Directions for this task: Where the string "agent" occurs in the material below, report the whole line.

Supplied records:
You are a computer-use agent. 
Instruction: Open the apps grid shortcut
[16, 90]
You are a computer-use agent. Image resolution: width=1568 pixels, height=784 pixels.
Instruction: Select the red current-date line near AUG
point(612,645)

--

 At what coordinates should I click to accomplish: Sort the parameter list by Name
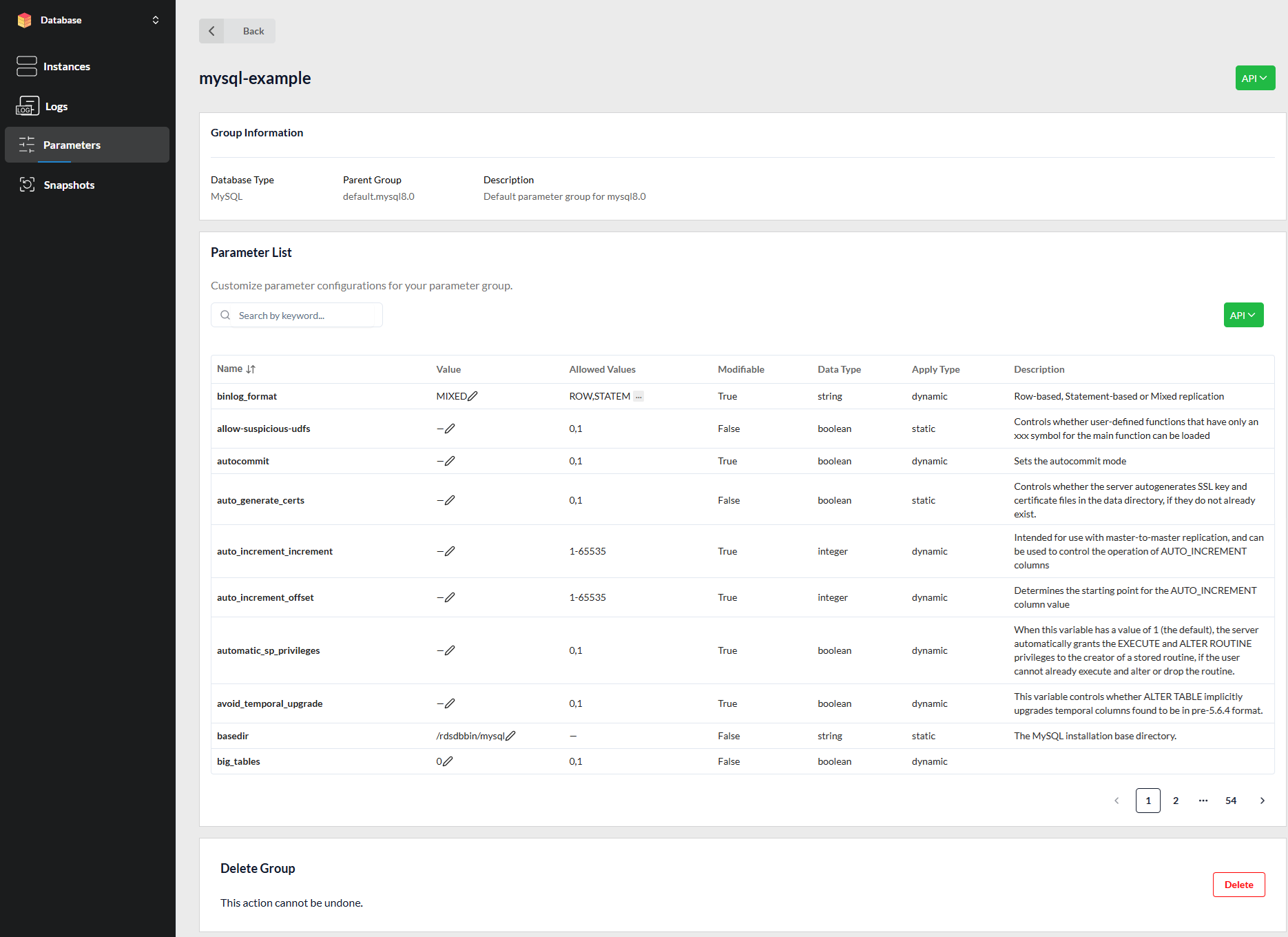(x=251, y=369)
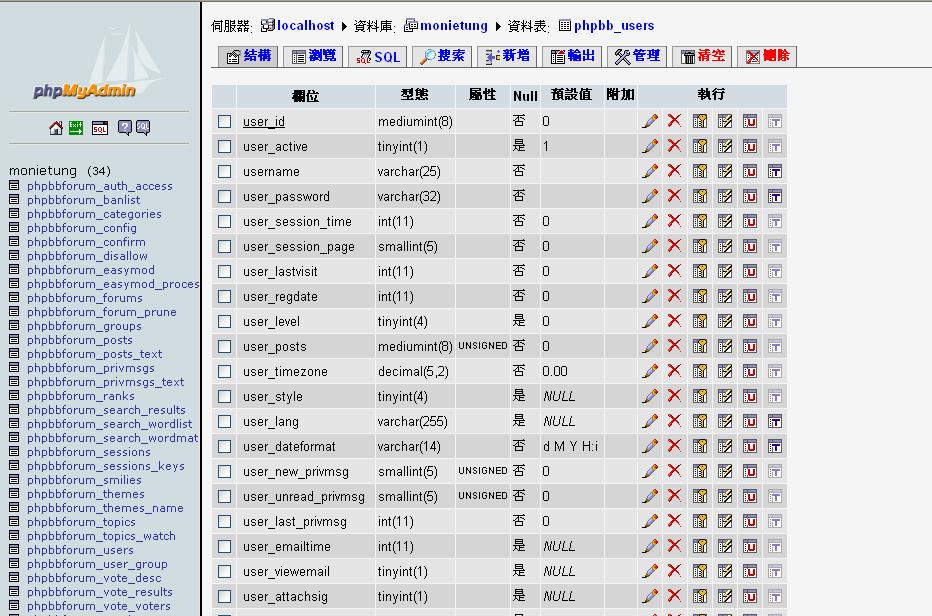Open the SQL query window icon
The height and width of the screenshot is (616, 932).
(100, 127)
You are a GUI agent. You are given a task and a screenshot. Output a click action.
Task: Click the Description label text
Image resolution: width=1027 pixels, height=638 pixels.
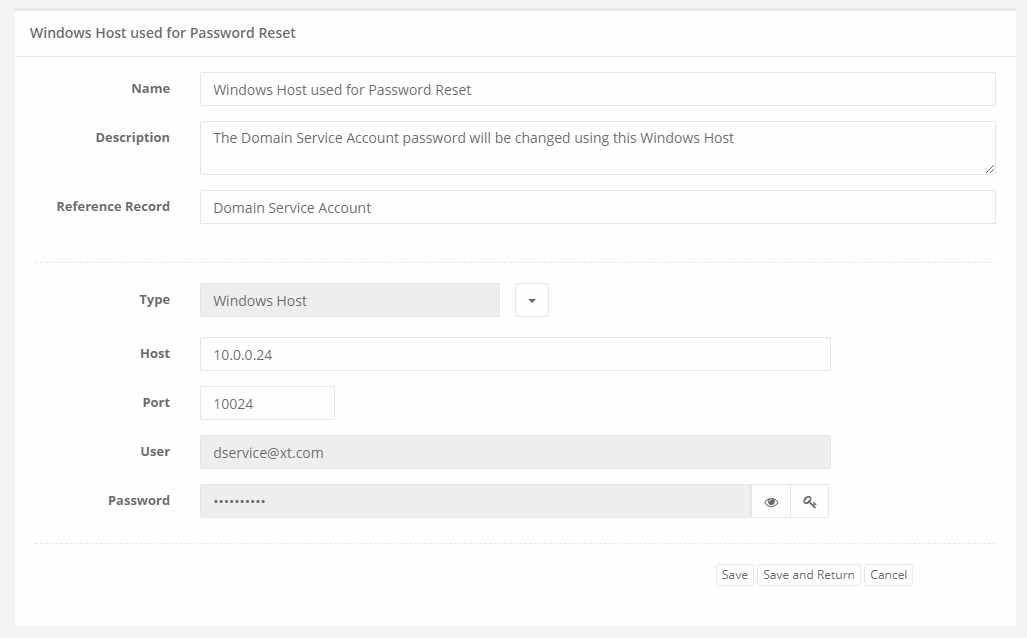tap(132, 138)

==

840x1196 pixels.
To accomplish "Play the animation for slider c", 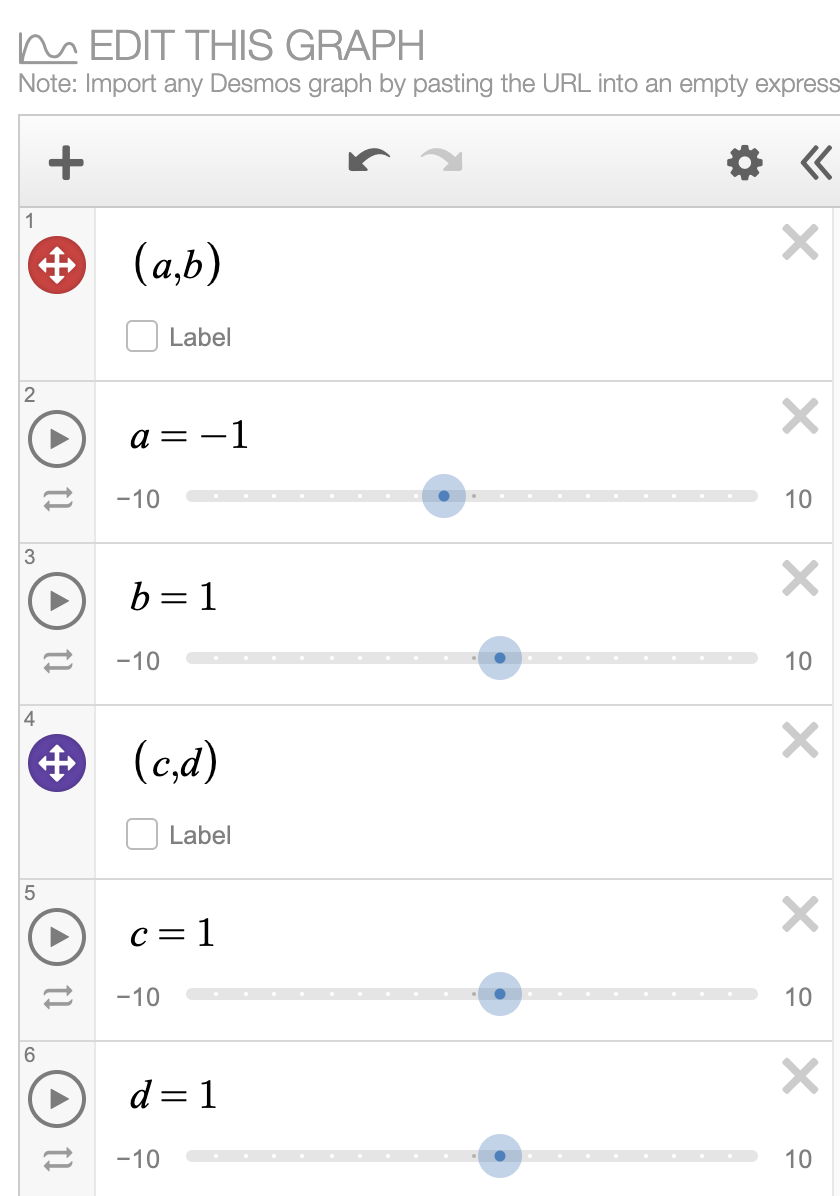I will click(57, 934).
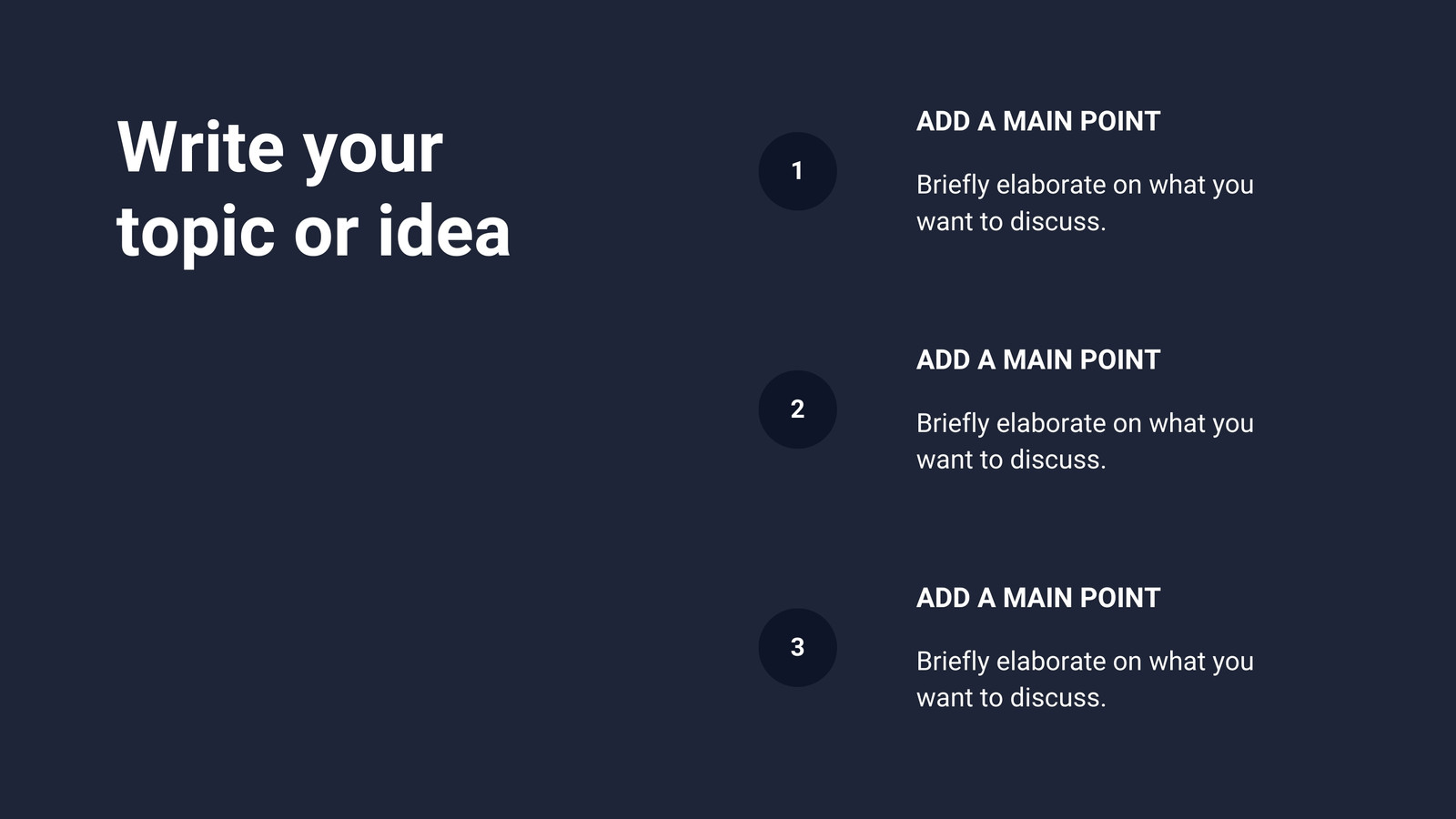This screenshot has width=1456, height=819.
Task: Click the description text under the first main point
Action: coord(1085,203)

Task answer:
You are a computer-use agent. 
You are a computer-use agent. Image resolution: width=1568 pixels, height=784 pixels.
You are a GUI agent. You are given a task and a screenshot. Output a click action.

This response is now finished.